Preah Ko (Khmer, The Sacred Bull) was the first temple to be built in the ancient and now defunct city of Hariharalaya (in the area that today is called Roluos), some 15 kilometers south-east of the main group of temples at Angkor, Cambodia. The temple was built under the Khmer King Indravarman I in 879 to honor members of the king's family, whom it places in relation with the Hindu deity Shiva.
After the Khmer king Jayavarman II founded the Khmer empire in 802 A.D., he finally established his capital at Hariharalaya, where he died. Indravarman I was the nephew of Jayavarman II. When he ascended to the throne, he ordered the construction first of Preah Ko, which was dedicated in 879, and later of the temple-mountain known as the Bakong. It is likely that this building program was made possible by the king's peaceful reign and his ability to draw income from the expanding empire. A restoration of the towers took place in early 1990s, financed by German government.

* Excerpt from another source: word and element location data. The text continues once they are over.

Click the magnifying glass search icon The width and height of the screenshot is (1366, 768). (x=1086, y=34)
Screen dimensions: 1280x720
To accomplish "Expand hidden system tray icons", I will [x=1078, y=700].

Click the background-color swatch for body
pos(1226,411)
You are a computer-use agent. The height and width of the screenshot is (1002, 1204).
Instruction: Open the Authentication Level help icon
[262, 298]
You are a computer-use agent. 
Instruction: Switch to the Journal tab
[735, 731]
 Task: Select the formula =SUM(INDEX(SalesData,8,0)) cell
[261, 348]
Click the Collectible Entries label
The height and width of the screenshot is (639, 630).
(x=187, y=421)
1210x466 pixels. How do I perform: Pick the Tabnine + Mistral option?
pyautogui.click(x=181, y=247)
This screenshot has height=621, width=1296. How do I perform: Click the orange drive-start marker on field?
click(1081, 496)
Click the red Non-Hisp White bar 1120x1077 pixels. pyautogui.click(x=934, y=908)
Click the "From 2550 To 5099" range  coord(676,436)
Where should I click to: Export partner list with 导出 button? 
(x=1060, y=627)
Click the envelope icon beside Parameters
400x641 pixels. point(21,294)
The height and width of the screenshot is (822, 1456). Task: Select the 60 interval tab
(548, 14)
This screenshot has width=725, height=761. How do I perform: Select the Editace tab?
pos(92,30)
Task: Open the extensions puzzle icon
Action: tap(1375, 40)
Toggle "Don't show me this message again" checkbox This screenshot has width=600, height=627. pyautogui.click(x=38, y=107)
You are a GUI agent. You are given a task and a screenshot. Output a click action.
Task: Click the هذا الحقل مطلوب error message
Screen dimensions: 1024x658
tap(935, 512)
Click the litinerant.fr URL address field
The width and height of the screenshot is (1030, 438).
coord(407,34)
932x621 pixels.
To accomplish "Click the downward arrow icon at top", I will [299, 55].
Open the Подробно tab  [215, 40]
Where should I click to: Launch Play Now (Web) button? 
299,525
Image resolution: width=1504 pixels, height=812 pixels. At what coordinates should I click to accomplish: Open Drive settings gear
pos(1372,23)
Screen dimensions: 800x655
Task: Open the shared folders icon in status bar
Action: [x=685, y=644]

Preah Ko consists of six brick towers arranged in two rows of three towers each perched on a sandstone platform. The towers face east, and the front central tower is the tallest. The sanctuaries are dedicated to three divinized forefathers of Indravarman and their respective wives. The front central tower is dedicated to Jayavarman II, the founder of the Khmer empire. The tower to the left is dedicated to Prithivindreshvara, King Indravarman's father; the tower to the right to Rudreshvara, his grandfather. The three rear towers are dedicated to the wives of these three men. The central towers all bear images of the Hindu god Shiva.